文書抜粋:
+ + + + +
ABR-1のサドルを交換してサウンド比較 - フラットヘッドとシャープヘッド
Vintage Maniacsが復刻したフラットヘッド・ブラスサドルを載せたABR-65をギブソンのヒスコレ・フライングVに搭載してサウンドインプレッション。サドルが音に与える影響についてHajime Yoshinoの試奏で比較します。
目次
Vintage Maniacsが復刻したフラットヘッド・ブラスサドル
世界初の復刻となった「フラットヘッド・ブラスサドル搭載ABR-65」は、クラプトンのサイケSGやアンディ・パウエルのフライングV、ジョニー・ウインターのファイヤーバードが奏でる比類なきメロディアス・ロック・サウンドを再現する、ヒスコレファン必携のブリッジです。今回は、ヒストリックコレクションの67 Flying Vに搭載して、シャープサドルとのサウンド比較を、吉野一さんの試奏でお届けいたします。アンプは、ビル・カラハムの名機「Callaham」、初公開のオーバードライブ「Soul Drive」をフィーチャーしました。
アンプの名機「Callaham」と初公開のオーバードライブ「Soul Drive」
+ + + + +
提供データ:

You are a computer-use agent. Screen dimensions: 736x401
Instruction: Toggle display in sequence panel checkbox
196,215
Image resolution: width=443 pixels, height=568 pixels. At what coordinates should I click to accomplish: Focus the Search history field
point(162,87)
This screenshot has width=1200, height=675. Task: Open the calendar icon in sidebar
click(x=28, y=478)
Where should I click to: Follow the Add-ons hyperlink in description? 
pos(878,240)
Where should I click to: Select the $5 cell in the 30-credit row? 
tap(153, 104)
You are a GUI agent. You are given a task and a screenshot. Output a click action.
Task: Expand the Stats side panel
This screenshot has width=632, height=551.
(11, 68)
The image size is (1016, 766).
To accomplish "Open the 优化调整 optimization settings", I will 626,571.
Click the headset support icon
+ + + + +
指示 1: サドル比較の記事で、再現するサウンドの例として挙げられているギタリストとそのギターを、記事中の表記どおりにすべて列挙せよ。
指示 2: サドル比較の記事を、最後の見出し「アンプの名機「Callaham」と初公開のオーバードライブ「Soul Drive」」の直後から書き継げ。

解答 1:
- クラプトンのサイケSG
- アンディ・パウエルのフライングV
- ジョニー・ウインターのファイヤーバード

解答 2:
FV(Fukazawa Vintage Club)お久しぶりです。前回のHystericPAFサウンドインプレッションから少し時間が経ちましたが、今日もよろしくお願いいたします。変形ギターを含めて、ギブソンがどっさりあるからね。
HY(Hajime Yoshino)うへ~、なんか80年代のアメリカンロックっぽいラインナップだなあ。
FVまあ、Vintage Maniacsなんで、自然とこうなるんだよね。お付き合いください。
HYアンプはカラハムを持ってきた。懐かしいでしょ。ギブソン系は、だいぶご無沙汰してるから楽しみだなあ。
FV前回のアンプはCarrだったよね。カラハムは佐久間さん(佐久間正英氏)が気に入ってた時期があって、GLAYのレコーディングでHISASHIさんが頻繁に使ってたね。ハムバッカーとの相性も結構いいよ。
HYFVさんがエフェクターって、めずらしい。相当気に入ってるの?
FVいやあ、惚れ込んでますよ。この20年でベストの一つかな。まあ、体験してみて。
HY歪み系でしょ?
FV機会をみて詳しく説明するけど、このコンパクトサイズで、しっかりと「KLON Centaur」のいいところを全部再現してるのに、オリジナル性があってぶっ飛ぶよ。
シャープヘッドとフラットヘッドのサウンド比較
FVでは、フライングVからいきましょうか。
HYなんで?
FVとりあえずABR-65のアピールも兼ねて(笑) 「世界初の復刻」ってことで、Vintage Maniacs自信作のフラットヘッド・ブラスサドルを、大好きなヒスコレVで体験していただこうと。
HYへええ、わざわざブリッジ作ったの?
FVいや、サドル。ブラスサドルだよ。トップがフラット。今までなかったでしょ?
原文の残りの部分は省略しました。